**Information shown:**
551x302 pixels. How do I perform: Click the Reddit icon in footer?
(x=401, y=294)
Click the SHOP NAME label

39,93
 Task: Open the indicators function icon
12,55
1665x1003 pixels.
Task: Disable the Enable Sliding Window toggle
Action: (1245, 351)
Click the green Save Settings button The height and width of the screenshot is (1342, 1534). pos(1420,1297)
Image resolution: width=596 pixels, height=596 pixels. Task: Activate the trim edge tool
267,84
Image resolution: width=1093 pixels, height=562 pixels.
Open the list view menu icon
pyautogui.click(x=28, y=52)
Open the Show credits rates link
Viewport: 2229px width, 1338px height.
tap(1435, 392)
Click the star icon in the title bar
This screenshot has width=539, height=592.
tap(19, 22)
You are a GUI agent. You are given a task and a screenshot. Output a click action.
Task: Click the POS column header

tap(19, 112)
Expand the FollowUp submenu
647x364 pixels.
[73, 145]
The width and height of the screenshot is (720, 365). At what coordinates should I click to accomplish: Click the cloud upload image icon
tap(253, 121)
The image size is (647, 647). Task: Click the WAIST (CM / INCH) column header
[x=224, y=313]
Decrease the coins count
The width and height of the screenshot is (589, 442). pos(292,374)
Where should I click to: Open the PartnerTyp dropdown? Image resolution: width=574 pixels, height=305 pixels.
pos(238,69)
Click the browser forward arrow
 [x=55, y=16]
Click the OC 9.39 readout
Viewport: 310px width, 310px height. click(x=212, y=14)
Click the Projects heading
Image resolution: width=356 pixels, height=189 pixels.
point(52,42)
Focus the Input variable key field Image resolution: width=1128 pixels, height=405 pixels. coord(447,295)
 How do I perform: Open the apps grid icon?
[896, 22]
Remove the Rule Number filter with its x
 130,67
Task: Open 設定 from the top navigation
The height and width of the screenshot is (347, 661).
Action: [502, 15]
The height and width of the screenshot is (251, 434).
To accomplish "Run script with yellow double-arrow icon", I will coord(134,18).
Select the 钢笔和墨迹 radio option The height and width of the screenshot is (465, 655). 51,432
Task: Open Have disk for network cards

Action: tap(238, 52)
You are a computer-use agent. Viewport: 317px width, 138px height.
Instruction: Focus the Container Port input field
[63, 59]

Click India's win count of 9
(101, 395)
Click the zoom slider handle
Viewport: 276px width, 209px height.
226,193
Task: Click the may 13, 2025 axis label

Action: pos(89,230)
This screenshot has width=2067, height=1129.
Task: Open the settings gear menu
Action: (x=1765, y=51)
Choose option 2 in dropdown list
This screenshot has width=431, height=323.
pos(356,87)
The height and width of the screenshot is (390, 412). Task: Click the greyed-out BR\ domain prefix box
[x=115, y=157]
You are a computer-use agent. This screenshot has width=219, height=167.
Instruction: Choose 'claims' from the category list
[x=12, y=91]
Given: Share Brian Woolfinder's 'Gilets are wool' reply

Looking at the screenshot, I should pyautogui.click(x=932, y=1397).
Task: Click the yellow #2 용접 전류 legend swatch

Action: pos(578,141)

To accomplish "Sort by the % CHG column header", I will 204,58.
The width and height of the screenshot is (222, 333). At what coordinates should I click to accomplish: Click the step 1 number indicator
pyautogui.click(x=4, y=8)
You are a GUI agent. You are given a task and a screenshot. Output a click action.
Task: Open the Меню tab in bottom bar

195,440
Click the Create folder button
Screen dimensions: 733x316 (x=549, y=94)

**Exercise prompt:**
Print the lines of these records again with no changes.

**Expected output:**
551x302 pixels. How do I perform: Click the Reddit icon in footer?
(x=401, y=294)
Click the SHOP NAME label

39,93
 Task: Open the indicators function icon
12,55
1665x1003 pixels.
Task: Disable the Enable Sliding Window toggle
Action: (1245, 351)
Click the green Save Settings button The height and width of the screenshot is (1342, 1534). pos(1420,1297)
Image resolution: width=596 pixels, height=596 pixels. Task: Activate the trim edge tool
267,84
Image resolution: width=1093 pixels, height=562 pixels.
Open the list view menu icon
pyautogui.click(x=28, y=52)
Open the Show credits rates link
Viewport: 2229px width, 1338px height.
tap(1435, 392)
Click the star icon in the title bar
This screenshot has width=539, height=592.
tap(19, 22)
You are a GUI agent. You are given a task and a screenshot. Output a click action.
Task: Click the POS column header

tap(19, 112)
Expand the FollowUp submenu
647x364 pixels.
[73, 145]
The width and height of the screenshot is (720, 365). At what coordinates should I click to accomplish: Click the cloud upload image icon
tap(253, 121)
The image size is (647, 647). Task: Click the WAIST (CM / INCH) column header
[x=224, y=313]
Decrease the coins count
The width and height of the screenshot is (589, 442). pos(292,374)
Where should I click to: Open the PartnerTyp dropdown? Image resolution: width=574 pixels, height=305 pixels.
pos(238,69)
Click the browser forward arrow
 [x=55, y=16]
Click the OC 9.39 readout
Viewport: 310px width, 310px height. click(x=212, y=14)
Click the Projects heading
Image resolution: width=356 pixels, height=189 pixels.
point(52,42)
Focus the Input variable key field Image resolution: width=1128 pixels, height=405 pixels. coord(447,295)
 How do I perform: Open the apps grid icon?
[896, 22]
Remove the Rule Number filter with its x
 130,67
Task: Open 設定 from the top navigation
The height and width of the screenshot is (347, 661).
Action: [502, 15]
The height and width of the screenshot is (251, 434).
To accomplish "Run script with yellow double-arrow icon", I will coord(134,18).
Select the 钢笔和墨迹 radio option The height and width of the screenshot is (465, 655). 51,432
Task: Open Have disk for network cards

Action: tap(238, 52)
You are a computer-use agent. Viewport: 317px width, 138px height.
Instruction: Focus the Container Port input field
[63, 59]

Click India's win count of 9
(101, 395)
Click the zoom slider handle
Viewport: 276px width, 209px height.
226,193
Task: Click the may 13, 2025 axis label

Action: pos(89,230)
This screenshot has width=2067, height=1129.
Task: Open the settings gear menu
Action: (x=1765, y=51)
Choose option 2 in dropdown list
This screenshot has width=431, height=323.
pos(356,87)
The height and width of the screenshot is (390, 412). Task: Click the greyed-out BR\ domain prefix box
[x=115, y=157]
You are a computer-use agent. This screenshot has width=219, height=167.
Instruction: Choose 'claims' from the category list
[x=12, y=91]
Given: Share Brian Woolfinder's 'Gilets are wool' reply

Looking at the screenshot, I should pyautogui.click(x=932, y=1397).
Task: Click the yellow #2 용접 전류 legend swatch

Action: pos(578,141)

To accomplish "Sort by the % CHG column header", I will 204,58.
The width and height of the screenshot is (222, 333). At what coordinates should I click to accomplish: Click the step 1 number indicator
pyautogui.click(x=4, y=8)
You are a GUI agent. You are given a task and a screenshot. Output a click action.
Task: Open the Меню tab in bottom bar

195,440
Click the Create folder button
Screen dimensions: 733x316 (x=549, y=94)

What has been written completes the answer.